June 11--HEFLIN -- Sewing machines at the Sewell Companies plant in Heflin were silent Tuesday morning as country singer Larry Gatlin spoke, and sang, to employees who will make a line of clothing he helped design.
"Let's sell some of our product," Gatlin said in between songs.
"Yeah!" the employees yelled back.
Gatlin is the first legend of the American Legend Series clothing line the company, along with Diamond Gusset Jeans, based in Blue Ridge, Ga., will soon start producing for an October launch.
Robin Sewell Worley, chief executive officer of Sewell Companies, said the clothing line is part of a campaign to promote products made in America.
"We've all got to fight back for our jobs," Worley said.
At the peak of U.S. textile production in the 1960s and 1970s, the Sewell plants in Georgia and Alabama employed more than 5,000 people, said Worley, grandson of one of the founders of Sewell Companies. The Bremen and Bowdon plants in Georgia employed about 1,500 people in 1980, Worley said.
During those two decades, six of every 10 suits made in the United States were made in western Georgia or eastern Alabama, he said.
But in the 1990s, American culture started to change. People started dressing more casually, and suits became less common, Worley said. At the same time, the textile industry in the United States started feeling the effects of the North American Free Trade Agreement, Worley said. The agreement between the United States, Canada and Mexico promised trade free of restrictions and import taxes between the partners. NAFTA promised lower prices for consumers, which it delivered, said Kelli Weaver, co-owner of 2 Marketing Moms, who represent Sewell Companies and Diamond Gusset Jeans. But it also ushered in an era of plant closings and jobs moving overseas, she said.

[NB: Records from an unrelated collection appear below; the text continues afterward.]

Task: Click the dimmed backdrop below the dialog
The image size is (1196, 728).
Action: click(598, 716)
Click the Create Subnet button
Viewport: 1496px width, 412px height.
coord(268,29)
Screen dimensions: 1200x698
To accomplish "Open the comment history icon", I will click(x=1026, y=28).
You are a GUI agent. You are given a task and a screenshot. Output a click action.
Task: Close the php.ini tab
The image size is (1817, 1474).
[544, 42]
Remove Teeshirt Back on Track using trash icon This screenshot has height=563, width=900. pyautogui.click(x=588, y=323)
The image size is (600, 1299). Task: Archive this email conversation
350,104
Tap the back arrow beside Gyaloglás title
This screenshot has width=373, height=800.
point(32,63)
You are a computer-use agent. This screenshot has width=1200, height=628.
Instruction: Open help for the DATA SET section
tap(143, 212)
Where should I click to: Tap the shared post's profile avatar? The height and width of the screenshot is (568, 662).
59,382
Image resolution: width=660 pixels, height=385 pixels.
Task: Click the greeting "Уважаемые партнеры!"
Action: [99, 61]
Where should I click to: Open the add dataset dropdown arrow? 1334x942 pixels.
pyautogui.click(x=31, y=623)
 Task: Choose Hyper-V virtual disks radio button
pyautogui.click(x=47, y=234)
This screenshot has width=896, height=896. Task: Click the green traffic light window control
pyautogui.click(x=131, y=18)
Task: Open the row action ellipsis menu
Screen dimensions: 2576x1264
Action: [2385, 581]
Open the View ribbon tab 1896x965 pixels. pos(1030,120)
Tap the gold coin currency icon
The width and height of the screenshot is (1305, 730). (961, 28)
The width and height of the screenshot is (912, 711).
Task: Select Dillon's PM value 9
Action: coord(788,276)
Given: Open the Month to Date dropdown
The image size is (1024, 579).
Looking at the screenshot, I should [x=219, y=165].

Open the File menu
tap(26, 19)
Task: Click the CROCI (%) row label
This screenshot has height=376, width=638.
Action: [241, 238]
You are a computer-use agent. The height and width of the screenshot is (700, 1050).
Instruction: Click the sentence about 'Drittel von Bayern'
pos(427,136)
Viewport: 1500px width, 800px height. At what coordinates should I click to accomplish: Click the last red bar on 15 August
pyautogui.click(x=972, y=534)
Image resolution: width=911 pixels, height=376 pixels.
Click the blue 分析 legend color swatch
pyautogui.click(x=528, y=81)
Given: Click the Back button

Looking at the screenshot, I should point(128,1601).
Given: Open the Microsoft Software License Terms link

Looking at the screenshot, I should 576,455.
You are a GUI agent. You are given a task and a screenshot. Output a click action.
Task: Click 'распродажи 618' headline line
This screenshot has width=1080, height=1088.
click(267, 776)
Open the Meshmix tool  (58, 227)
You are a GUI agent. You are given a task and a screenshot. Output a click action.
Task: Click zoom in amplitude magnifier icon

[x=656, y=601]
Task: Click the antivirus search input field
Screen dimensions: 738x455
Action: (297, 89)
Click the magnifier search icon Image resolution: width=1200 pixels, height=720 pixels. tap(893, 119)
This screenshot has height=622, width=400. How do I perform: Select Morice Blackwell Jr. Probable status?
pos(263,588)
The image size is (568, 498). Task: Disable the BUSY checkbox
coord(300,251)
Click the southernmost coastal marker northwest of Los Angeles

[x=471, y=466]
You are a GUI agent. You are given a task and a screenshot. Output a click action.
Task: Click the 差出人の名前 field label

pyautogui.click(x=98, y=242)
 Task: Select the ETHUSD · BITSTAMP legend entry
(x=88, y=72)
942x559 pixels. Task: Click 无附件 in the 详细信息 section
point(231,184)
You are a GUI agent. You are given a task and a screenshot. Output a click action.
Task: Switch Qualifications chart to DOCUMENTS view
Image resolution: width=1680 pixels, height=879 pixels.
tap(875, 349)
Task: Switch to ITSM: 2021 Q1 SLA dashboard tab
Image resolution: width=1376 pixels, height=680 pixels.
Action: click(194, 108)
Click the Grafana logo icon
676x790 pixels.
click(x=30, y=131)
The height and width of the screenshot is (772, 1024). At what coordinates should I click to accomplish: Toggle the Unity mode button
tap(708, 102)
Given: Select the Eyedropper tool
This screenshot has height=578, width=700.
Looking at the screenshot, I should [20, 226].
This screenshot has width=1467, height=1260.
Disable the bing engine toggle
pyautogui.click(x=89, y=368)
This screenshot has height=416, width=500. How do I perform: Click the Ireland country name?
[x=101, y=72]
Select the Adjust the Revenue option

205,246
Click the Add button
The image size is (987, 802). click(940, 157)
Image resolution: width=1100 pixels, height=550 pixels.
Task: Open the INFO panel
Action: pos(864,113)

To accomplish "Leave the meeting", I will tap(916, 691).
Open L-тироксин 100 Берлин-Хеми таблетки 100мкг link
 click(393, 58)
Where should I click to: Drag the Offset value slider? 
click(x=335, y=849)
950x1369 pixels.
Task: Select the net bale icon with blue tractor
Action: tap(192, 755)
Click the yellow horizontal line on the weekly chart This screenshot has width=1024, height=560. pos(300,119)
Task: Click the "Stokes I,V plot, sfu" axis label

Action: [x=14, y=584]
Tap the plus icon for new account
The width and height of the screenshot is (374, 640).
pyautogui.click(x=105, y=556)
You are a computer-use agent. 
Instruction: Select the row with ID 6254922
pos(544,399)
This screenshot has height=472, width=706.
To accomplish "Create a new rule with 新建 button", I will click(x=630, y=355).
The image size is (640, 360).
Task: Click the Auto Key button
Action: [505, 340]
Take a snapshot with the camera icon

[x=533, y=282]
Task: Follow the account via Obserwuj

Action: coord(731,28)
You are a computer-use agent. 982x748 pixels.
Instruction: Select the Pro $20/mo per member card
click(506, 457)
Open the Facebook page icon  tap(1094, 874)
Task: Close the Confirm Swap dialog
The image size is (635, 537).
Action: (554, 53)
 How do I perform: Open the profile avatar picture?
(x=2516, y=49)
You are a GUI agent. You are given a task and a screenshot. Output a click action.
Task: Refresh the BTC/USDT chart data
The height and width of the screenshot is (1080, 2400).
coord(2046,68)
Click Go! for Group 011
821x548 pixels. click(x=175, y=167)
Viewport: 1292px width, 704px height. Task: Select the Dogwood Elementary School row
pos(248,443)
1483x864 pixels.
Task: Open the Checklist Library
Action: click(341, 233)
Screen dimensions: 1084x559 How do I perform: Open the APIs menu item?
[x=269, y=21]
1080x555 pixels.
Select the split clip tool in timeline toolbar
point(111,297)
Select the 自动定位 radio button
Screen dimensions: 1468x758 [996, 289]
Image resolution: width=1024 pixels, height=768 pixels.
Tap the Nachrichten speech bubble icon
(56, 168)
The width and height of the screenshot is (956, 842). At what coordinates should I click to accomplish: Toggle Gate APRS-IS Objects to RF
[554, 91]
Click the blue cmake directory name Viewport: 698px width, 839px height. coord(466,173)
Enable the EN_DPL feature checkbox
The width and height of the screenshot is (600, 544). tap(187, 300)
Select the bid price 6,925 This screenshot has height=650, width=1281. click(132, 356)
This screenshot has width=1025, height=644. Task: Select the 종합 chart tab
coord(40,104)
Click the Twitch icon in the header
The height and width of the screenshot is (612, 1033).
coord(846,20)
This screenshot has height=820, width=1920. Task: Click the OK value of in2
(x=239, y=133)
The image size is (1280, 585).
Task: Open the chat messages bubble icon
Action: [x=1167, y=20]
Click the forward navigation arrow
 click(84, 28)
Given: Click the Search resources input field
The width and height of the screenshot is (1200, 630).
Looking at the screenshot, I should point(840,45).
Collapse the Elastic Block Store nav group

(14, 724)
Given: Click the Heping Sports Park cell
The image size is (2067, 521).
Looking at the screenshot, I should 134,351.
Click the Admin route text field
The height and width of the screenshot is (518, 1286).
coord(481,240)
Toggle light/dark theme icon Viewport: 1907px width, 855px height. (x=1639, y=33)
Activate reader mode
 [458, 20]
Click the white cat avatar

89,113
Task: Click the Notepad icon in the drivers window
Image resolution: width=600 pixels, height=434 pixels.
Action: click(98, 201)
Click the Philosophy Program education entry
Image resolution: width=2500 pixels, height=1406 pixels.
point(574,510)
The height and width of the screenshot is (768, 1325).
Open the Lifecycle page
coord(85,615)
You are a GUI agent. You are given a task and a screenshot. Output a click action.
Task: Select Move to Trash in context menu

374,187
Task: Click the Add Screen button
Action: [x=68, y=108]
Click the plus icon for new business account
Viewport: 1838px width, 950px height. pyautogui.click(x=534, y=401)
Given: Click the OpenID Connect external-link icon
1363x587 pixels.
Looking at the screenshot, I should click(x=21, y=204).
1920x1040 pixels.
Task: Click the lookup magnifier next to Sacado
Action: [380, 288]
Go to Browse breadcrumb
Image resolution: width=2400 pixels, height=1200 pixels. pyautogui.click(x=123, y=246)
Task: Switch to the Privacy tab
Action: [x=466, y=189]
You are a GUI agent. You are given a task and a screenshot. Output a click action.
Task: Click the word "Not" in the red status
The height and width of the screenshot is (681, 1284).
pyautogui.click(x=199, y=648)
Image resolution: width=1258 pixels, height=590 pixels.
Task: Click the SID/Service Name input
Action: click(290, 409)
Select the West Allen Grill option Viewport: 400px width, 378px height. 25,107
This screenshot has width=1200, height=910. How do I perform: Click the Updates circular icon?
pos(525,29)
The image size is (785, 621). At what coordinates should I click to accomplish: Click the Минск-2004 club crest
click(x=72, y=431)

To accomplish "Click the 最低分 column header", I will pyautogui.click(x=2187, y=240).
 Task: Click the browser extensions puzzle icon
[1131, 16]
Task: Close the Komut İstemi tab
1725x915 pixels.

Sheryl Alewine, who has worked at Sewell Companies for 43 years, has seen the changes first-hand. When she started working full-time at the plant, that was the only job she needed. In 1997, she started working at Walmart to supplement her income, she said.
Today, the Heflin plant, which had employed about 200 people at its peak production, employs about 100, said Travis Prichard, plant manager. While that number is the result of years of decline, it's an increase from just a few months ago, Prichard added. The company has hired about 20 people in Heflin in the last two months to meet increasing demand and Prichard hopes to add 50 more over the next six months if the demand continues to grow.
Eliza Levy, manager of public relations for the National Council of Textile Organizations, said the textile industry is seeing a resurgence in the United States. With labor prices on the rise in China and the expense of transportation, American prices are competitive, she said.
"In the last six months, there has been $760 million of investments into new U. S. textile plants," Levy said.
That equates to about 2,500 new jobs in North Carolina, South Carolina, Georgia and Louisiana, she said. Alabama is also seeing some recent investment, Levy said.
Worley, though, decided to take matters into his own hands. About three months ago, he talked to an old friend, Randall Redding, founder of Mill Town Music Hall in Bremen, Ga., and they hatched the plan -- a new line of clothing made completely in the United States that would be in part designed by an American legend. Gatlin is a solo artist and lead singer of Larry Gatlin and the Gatlin Brothers, a country band that had a string of hits in the 1970s and 1980s. He is the first legend in what they hope is a pilot for a program that is a call on Americans to buy the American made goods. If they respond, Worley said, the manufacturers will be able to add more employees and expand further.
Gatlin said he loves good clothes and has designed his own clothes ever since he could afford to. So when they asked him about helping create a line of clothing made exclusively in America, he was excited to do it.
"My dad's a working man. He's 87 years old and worked hard all of his life," Gatlin said. "We're going to try to bring the jobs home."
The blazers that will be produced in Heflin were designed in a Western style by company designers and Gatlin is working with them to add his own touches, he said. Worley said the jackets should retail between $300 and $500 when they are launched in time for the holiday season.